Naazim Richardson, a prominent Philadelphia boxing trainer for Bernard Hopkins and many other notable fighters, has died after a long illness.

No cause of death was released, but Mr. Richardson’s health had been in decline after suffering a stroke in 2007.

Along with Hopkins, Mr. Richardson, 55, trained Shane Mosley, Karl Dargan, and Steve Cunningham, among others. He was Hopkins’ lead trainer when he upset light-heavyweight champion Antonio Tarver in 2006, and he helped Cunningham become a cruiserweight champion.

In an Inquirer story in 2014, Hopkins said he and Mr. Richardson connected well because both managed to rise from difficult upbringings.

“We feed off each other’s adversity,” Hopkins said in 2014. “Everyone has a story that could have ended their lives or stopped their careers. But somehow we found a way to not fall victim to those challenges. It’s good to know that he’s a fighter, not a quitter.”

Mr. Richardson’s most notable moment came in 2009 before Mosley’s fight with Antonio Margarito. Mr. Richardson was watching Margarito wrap his hands when he picked up a cushion off the table and noticed how hard it was. It was discovered that Margarito had wet pads in his wrapping, and the California State Athletic Commission revoked Margarito’s license for one year.

Stephen Fulton Jr. was one of the Philly fighters whom Richardson helped. He stood in Fulton’s corner for some of his biggest fights and helped train him. On Aug. 1, Fulton will be fighting for the WBO junior-featherweight world championship.

“I was the last fighter whose corner he was in that he coached,” Fulton said. “He taught me a lot, and he also taught my coach, Hamza Muhammad, a lot and helped us along the way.”

Trainer and fellow boxing coach Shar’ron Baker was often by Richardson’s side. She helped him coach Cunningham and Dargan, along with many other fighters.

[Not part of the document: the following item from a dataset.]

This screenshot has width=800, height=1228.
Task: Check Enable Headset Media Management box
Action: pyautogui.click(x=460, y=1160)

She considers seeing Cunningham fight on the Floyd Mayweather-Conor McGregor undercard in 2017 one of her greatest boxing experiences, and that was a moment she shared with Richardson.

“Naazim was my brother, my mentor, my friend. We worked together over 15 years and he never called me his assistant but rather his partner,” Baker wrote in a text. “One of the greatest boxing minds and just a great guy all around. He will truly be missed by all. He meant the world to me.”

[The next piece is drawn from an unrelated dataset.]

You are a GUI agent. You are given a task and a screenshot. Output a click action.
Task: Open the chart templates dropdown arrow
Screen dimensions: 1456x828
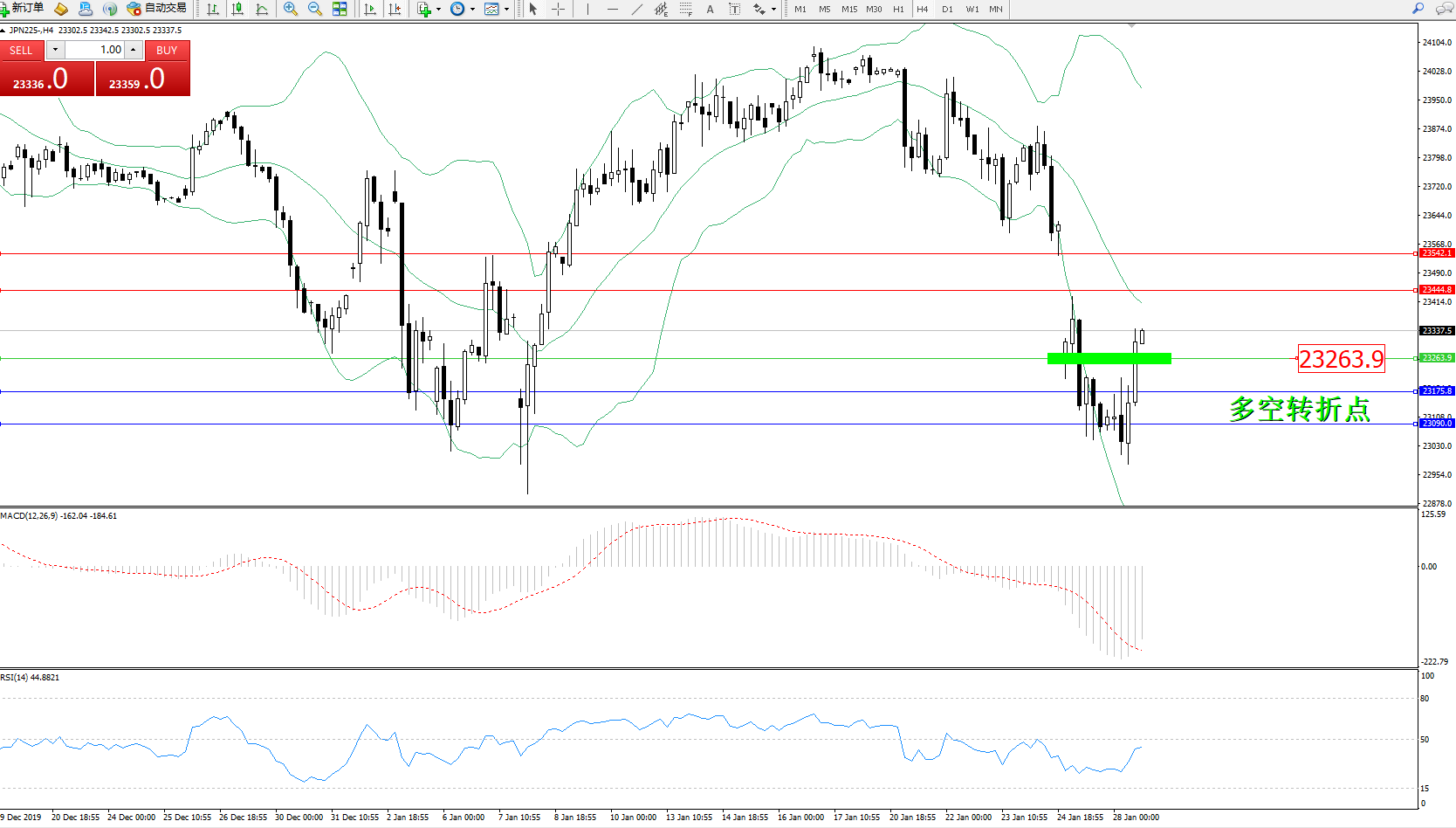(507, 9)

Mr. Richardson’s two sons, Tiger and Rock Allen, were professional boxers and amateur standouts.

Mr. Richardson spent most of his childhood in the Germantown section of Philly before becoming a trainer. In the community, he often gave kids free boxing lessons.

He’ll be remembered as one of the best trainers the area has ever seen. Boxing greats have taken to social media to pay their respects.

Mr. Richardson is survived by sons Rock and Tiger Allen and Bear Richardson among others. Funeral arrangements have not been announced at this time.